灵泉在后山深处,绕过后山大门便可见如仙境般被雾气缥缈笼罩的灵泉。
泉眼约十余,皆是散落在各处。许是新开放的缘故,这泉眼周边还有些许丛生的杂草。
花颜捏着玉牌缓步走进。寻了个异常偏僻的地界准备沐药浴。
她刚褪去外袍,便敏锐地听到有脚步声响起。
“哒……哒……哒……”
深夜才行事,或许和她一样,有不可告人的目的。她不想知道,但也不想傻乎乎地等在这里任人摆布。
快速躲藏进草丛,她放轻呼吸等待。
片刻后,随着一阵入浴的水流溅涌之声,还有细细如蚊的哀吟声钻进了花颜的耳朵。似是委屈,又似是羞忸不安。
“师父……”
花颜连忙捂住嘴巴,瞪大双眼。
这声音,是陆稚延。
怎么这么巧,被她给碰见了?
高远的皎月下,夜色状若滴入清水中晕开的墨。
不远处,白衣裹身的倾姬抱着有些虚弱的陆稚延,纤细的玉足未着丝布赤着走在石路上。
素日里一向冷酷妖邪的陆稚延,面容上是少有的脆弱。约莫是有些神智不清,她的双手无力地拢在倾姬的脖颈上,面容贴在倾姬的颈肩处,嘴里喃呢着不成句的词儿……
倾姬姣颜仍是清冷,只是眉头紧皱,似是在心疼自己的徒弟?她快步将陆稚延放进一处药浴中。
犹豫片刻后,她也缓步踏进药浴,素手拉着陆稚延的红衣外袍。
浴池里的药液温热,蒸腾间与微凉的风交织凝出些许雾霭。
朦朦胧胧织绎地两位美人更加失真,是超过普尘凡人的缥缈梦幻。
倾姬将陆稚延的红袍脱下,手待抽离之际,被身前的人紧紧握住。
陆稚延堪堪半睁开眼,眉宇间浮生交错着一缕缕黑雾,她有些不安和羞忸地唤着:“师父……”
倾姬观之,应了应然后颇为无情地抽出手。“延儿,凝神。”
可陆稚延好像是被倾姬的冷漠激起,有些使小性子地用力扯过倾姬的手。
“师父。”
倾姬这次没有再抽出,不过眉头皱得更加厉害。她加重了语气:“灵儿,凝神。”
陆稚延将她的手放在自己的脸侧,似妖似魅勾人的眼眸满是无辜和期许。

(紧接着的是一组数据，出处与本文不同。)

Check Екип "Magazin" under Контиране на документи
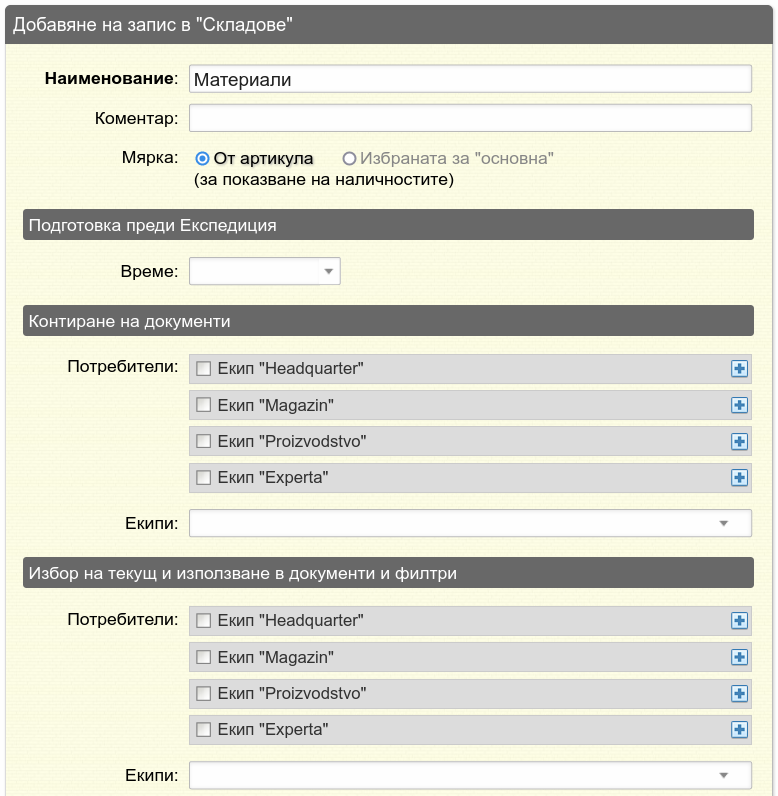coord(204,405)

此时的陆稚延,像是入了什么梦魇。
“师父,你抱抱灵儿。”
边说着,她边往身前的人身上扑。胡乱扭动间露出了肩头翻涌着黑雾的伤口。
倾姬按住她的肩膀,双眼看着她额角不断浮现的黑雾。
“灵儿,别被魔气侵蚀。”
陆稚延抱不到倾姬,委屈地看着她。半睁着的眸子陡然间睁大,眼瞳渐渐地变得黝黑,且向外扩张着。
“师,师父,你不喜欢延儿吗?”
“为什么?抱抱灵儿也不可以吗?”
“为什么?师父……师父……”
……
陆稚延开始有些歇斯里底,她像是疯了一般直勾勾地盯着眼前的人。
师父,师父,师父……
随着陆稚延的发疯,躲在不远处草丛里的花颜也像是感应到了什么,开始直冒冷汗。
她的身体开始痉挛,心口像是被什么东西揪扯住。
哈……哈……
喘不过气。
浑身像是被什么东西钉住,动不了,喊不了,连呼吸都……都困难了。
这种濒死的感觉很熟悉,和上次为倾姬解毒时的剧痛感一模一样。
她不想死,她要活着。
要活着。
花颜咬紧下唇,秉着这种信念,她竟真一点一点挪动身形向旁边爬。
唇瓣被咬开了口子,血顺着她的下颌线流下强撑出清醒。
倾姬带陆稚延来药浴,那药浴必定能镇住着邪性的病症。
虽然她不知道自己怎么了,但她能感觉出来。